→ **What needs to be done**: Go over these records and count the lines with the string "Erken" in them; the count is all that should be returned.

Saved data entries
──────────

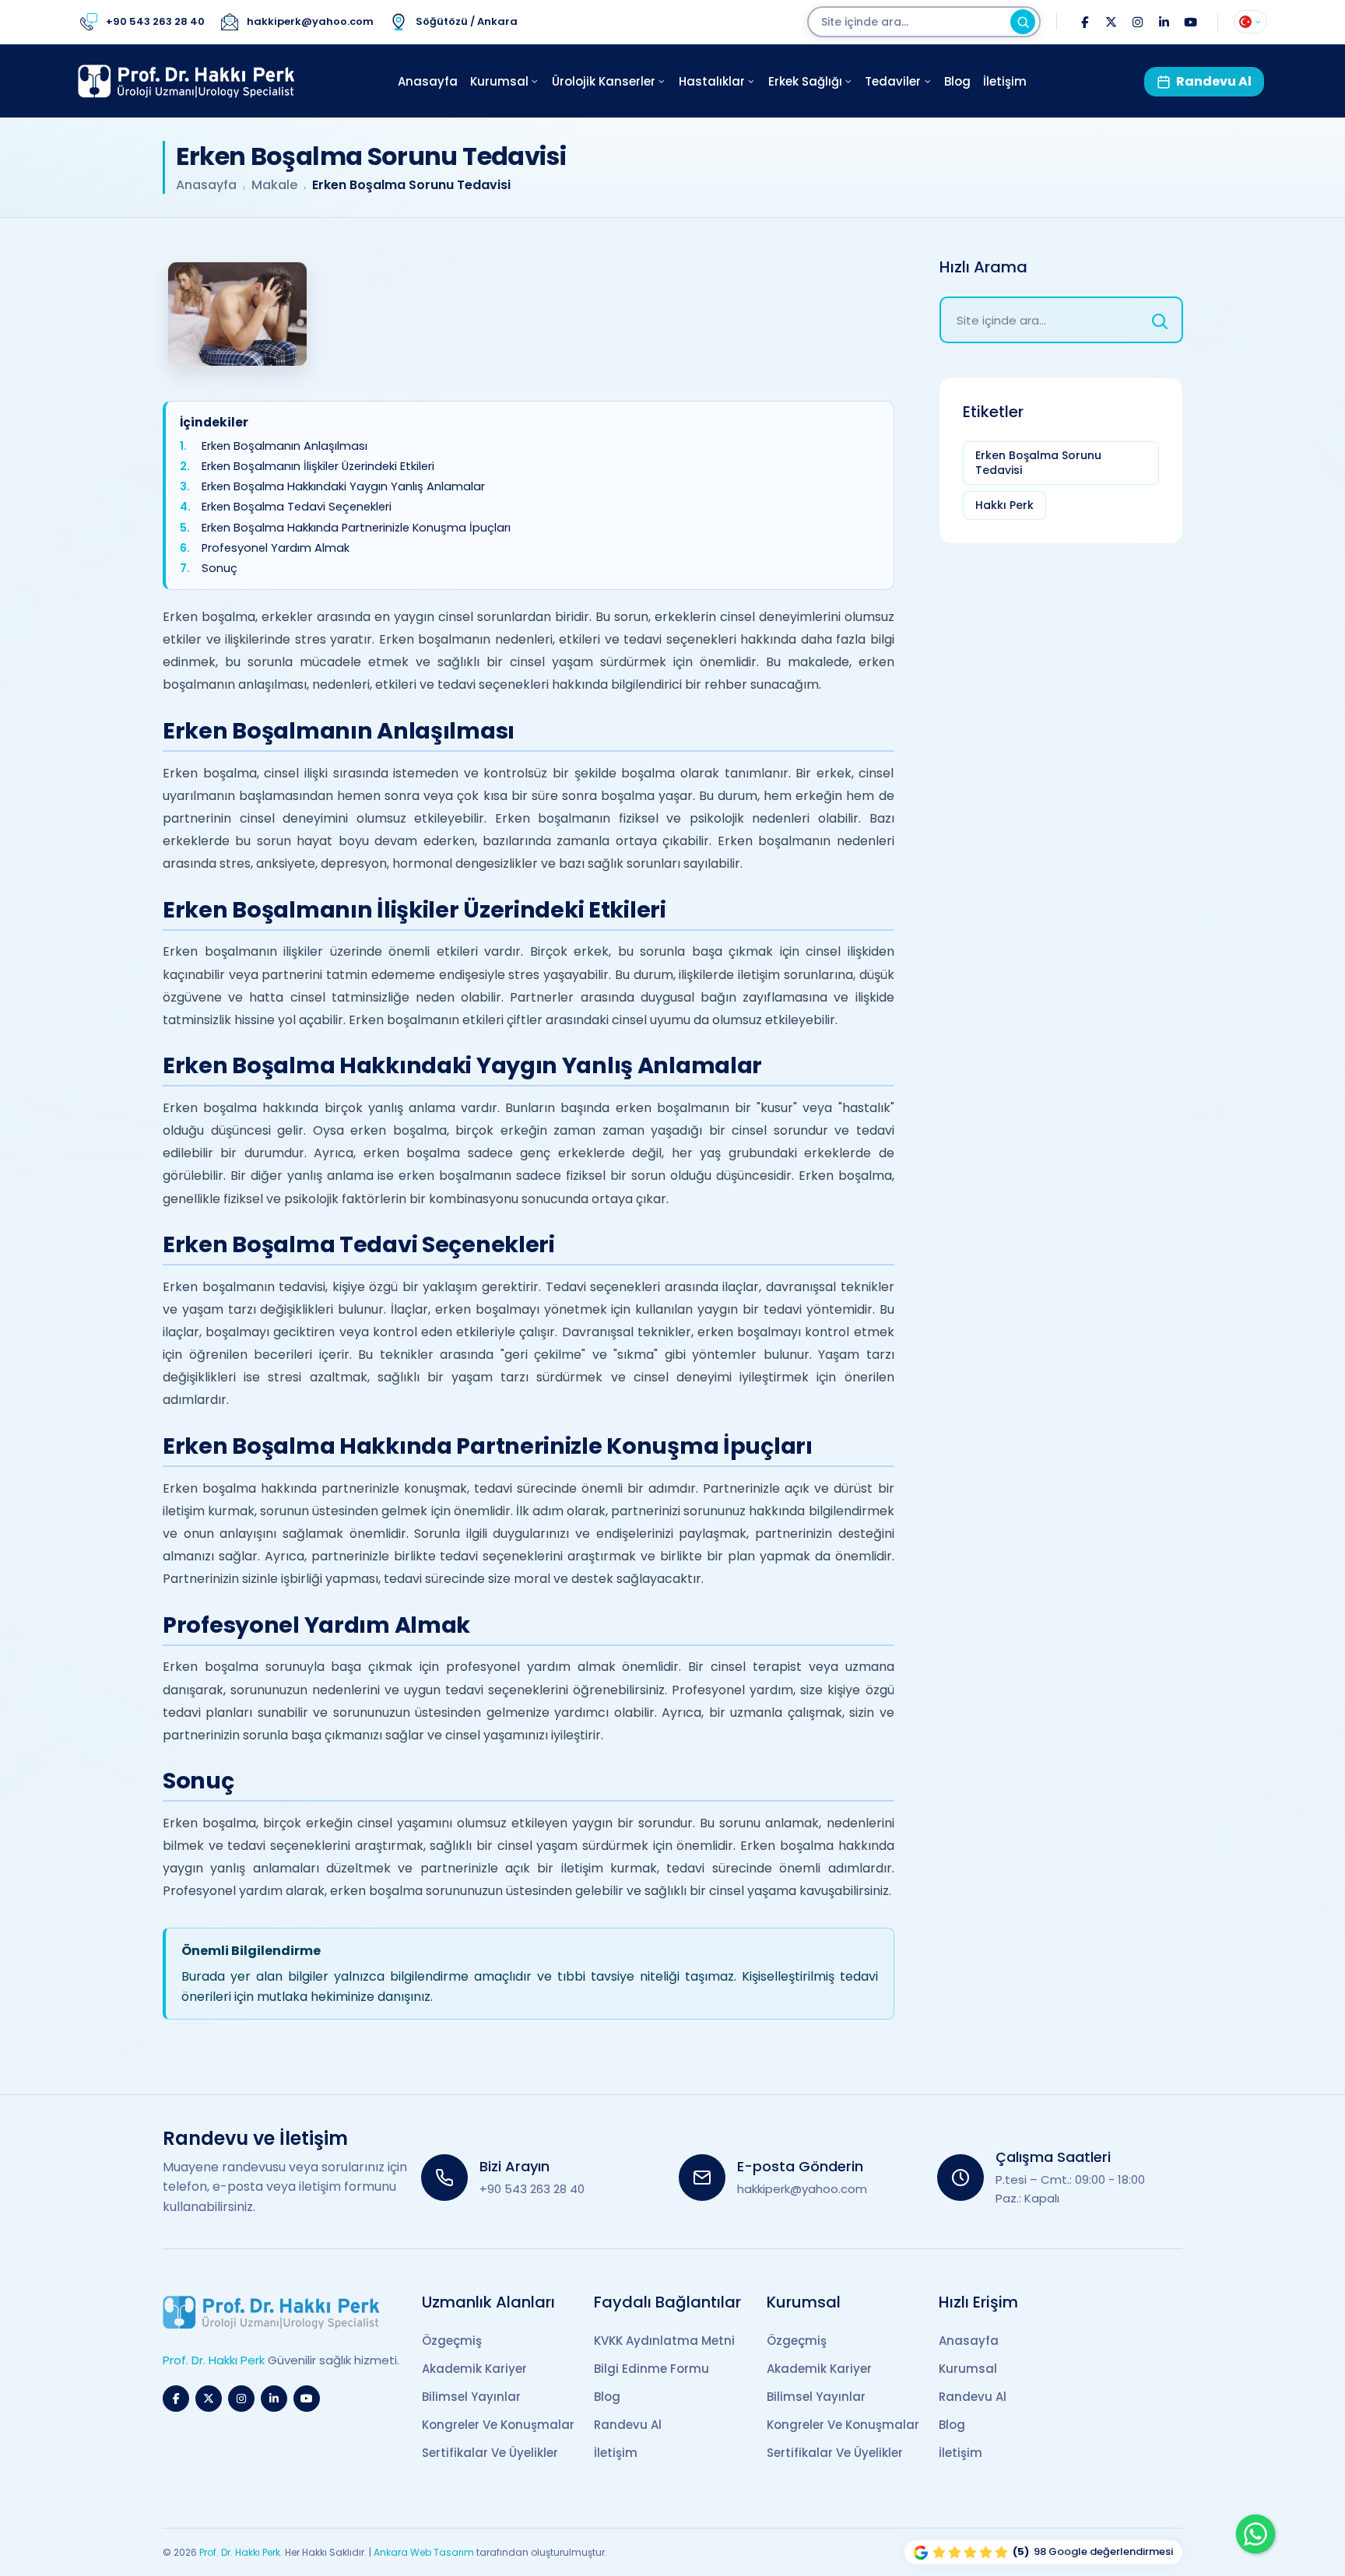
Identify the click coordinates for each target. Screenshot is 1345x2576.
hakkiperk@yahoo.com (802, 2189)
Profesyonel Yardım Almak (275, 548)
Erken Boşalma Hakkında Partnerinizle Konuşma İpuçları (356, 528)
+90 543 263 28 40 (532, 2189)
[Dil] (1250, 21)
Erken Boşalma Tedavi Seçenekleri (297, 507)
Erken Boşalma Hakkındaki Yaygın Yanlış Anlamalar (343, 486)
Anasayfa (206, 185)
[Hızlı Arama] (1159, 320)
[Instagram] (1137, 21)
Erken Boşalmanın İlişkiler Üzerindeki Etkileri (318, 466)
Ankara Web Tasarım (424, 2552)
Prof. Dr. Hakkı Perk (239, 2552)
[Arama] (1022, 21)
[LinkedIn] (1163, 21)
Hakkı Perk (1004, 505)
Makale (274, 185)
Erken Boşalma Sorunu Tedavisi (1038, 462)
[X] (1110, 21)
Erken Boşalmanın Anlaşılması (284, 446)
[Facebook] (1084, 21)
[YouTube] (1190, 21)
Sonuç (219, 568)
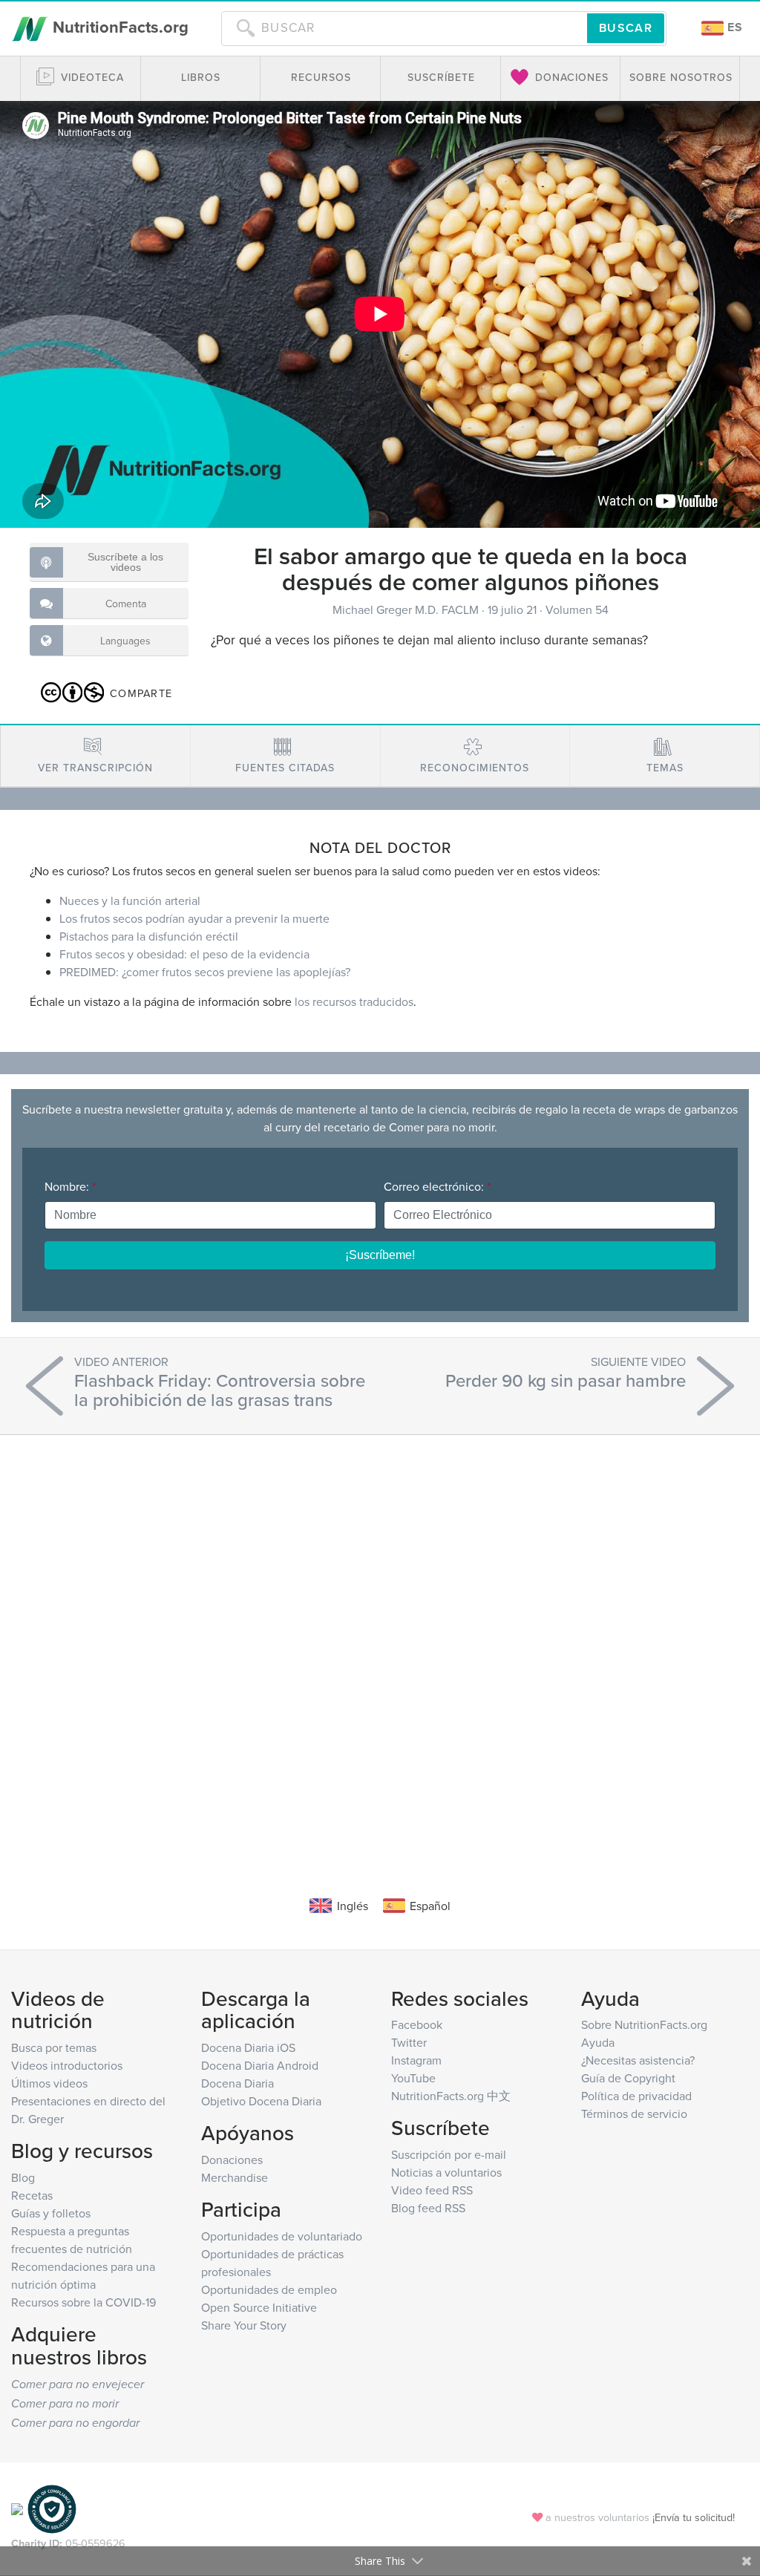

──────────

→ **Result of this task**: 6